A hard Brexit would send the quality of British citizenship into a “free fall”, comparable to the effects of warfare on Syrian and Libyan nationalities, a new report shows.
Results of the second Henley & Partners – Kochenov Quality of Nationality Index (QNI) have shown that the global standing of UK citizenship would suffer significantly if free movement was scrapped, robbing Brits of the right to work and settle in countries across the European Union.

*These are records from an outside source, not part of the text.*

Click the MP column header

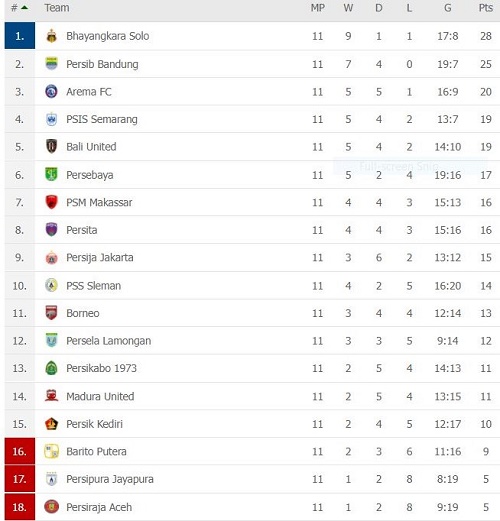318,8
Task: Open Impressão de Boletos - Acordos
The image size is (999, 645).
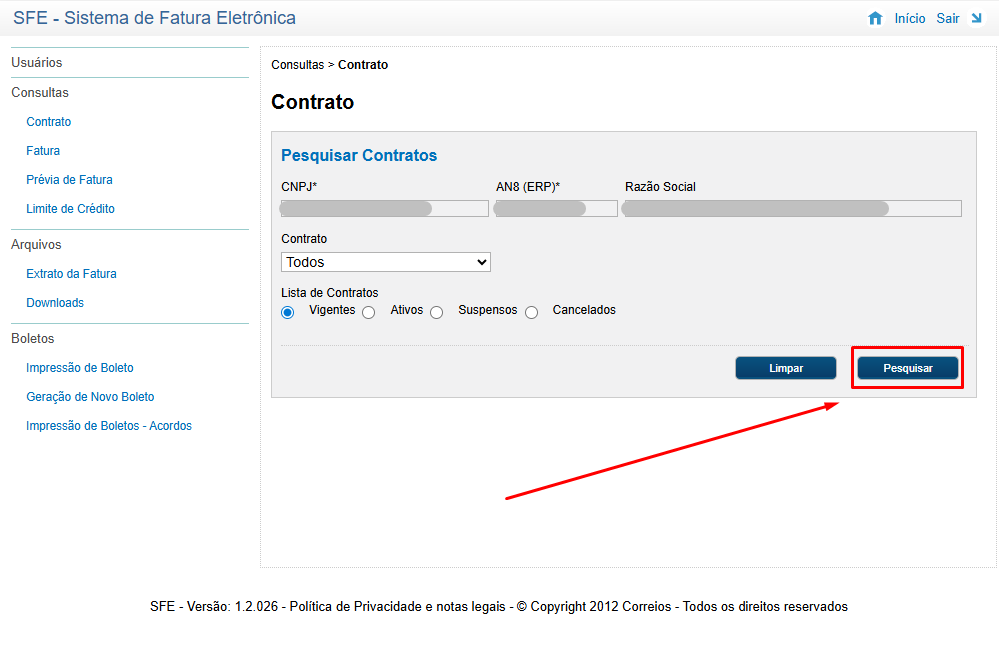Action: pyautogui.click(x=109, y=426)
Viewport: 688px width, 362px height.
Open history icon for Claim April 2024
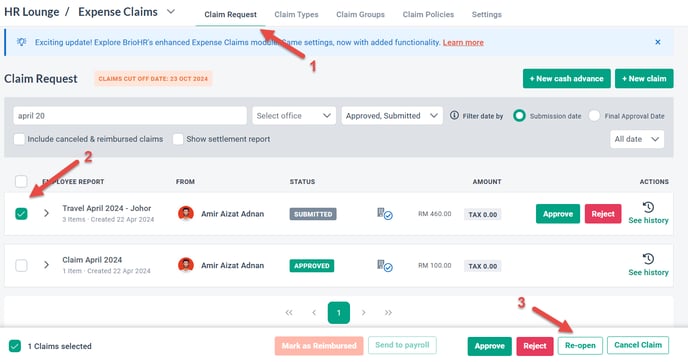(x=648, y=259)
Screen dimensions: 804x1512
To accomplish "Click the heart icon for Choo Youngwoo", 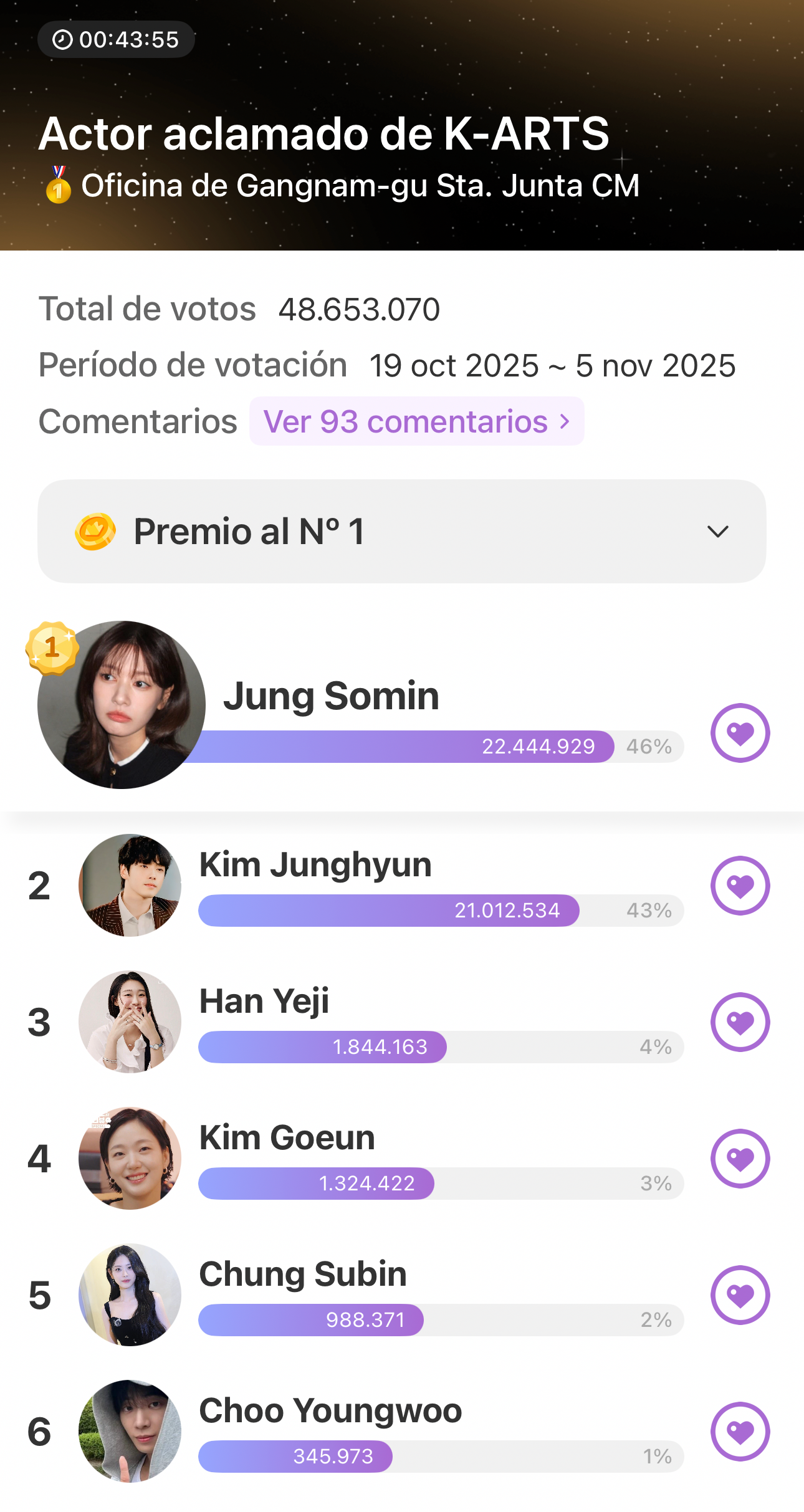I will coord(740,1432).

Britain currently falls outside of the top 10 ranking, but a hard Brexit would leave the UK in a far less enviable position, “overwhelmingly impairing the quality of its nationality”, it said.
The report explained:
“Even if you presume no economic loss to the UK as a result of leaving the EU and focus only on the external rather than internal components of nationality quality, the UK will be in a free fall in terms of its quality, losing its value very sharply and by far exceeding the losses experienced by the countries in the midst of bitter political and armed conflicts, as well as divided societies whose nationalities are at the forefront of failing to perform, such as the Syrian and Libyan nationalities.”
The index ranks the value of every nationality worldwide, based on measures including quality of life, mobility, limitations and global opportunities “inherent” in their passports. It then divides nationalities into five tiers, from “extremely high quality” through to “low quality” status.
The UK currently ranks 11th out of the 28 countries in the “extremely high quality quality” category, requiring a score of 75% or above, out of 100%. It already falls behind the likes of Germany, France, Denmark and Iceland as the most valued global nationalities.
Germany came out on top with a score of 82.7% out of a possible 100%, while Afghanistan ranked lowest with a score of 14.6%. Commenting on the risks to the UK, Dimitry Kochenov, a constitutional law professor and creator of the QNI index, said: “The moral is simple: EU citizenship is an extremely valuable resource and getting rid of it – crippling citizens’ horizon of opportunities – should not be taken lightly.”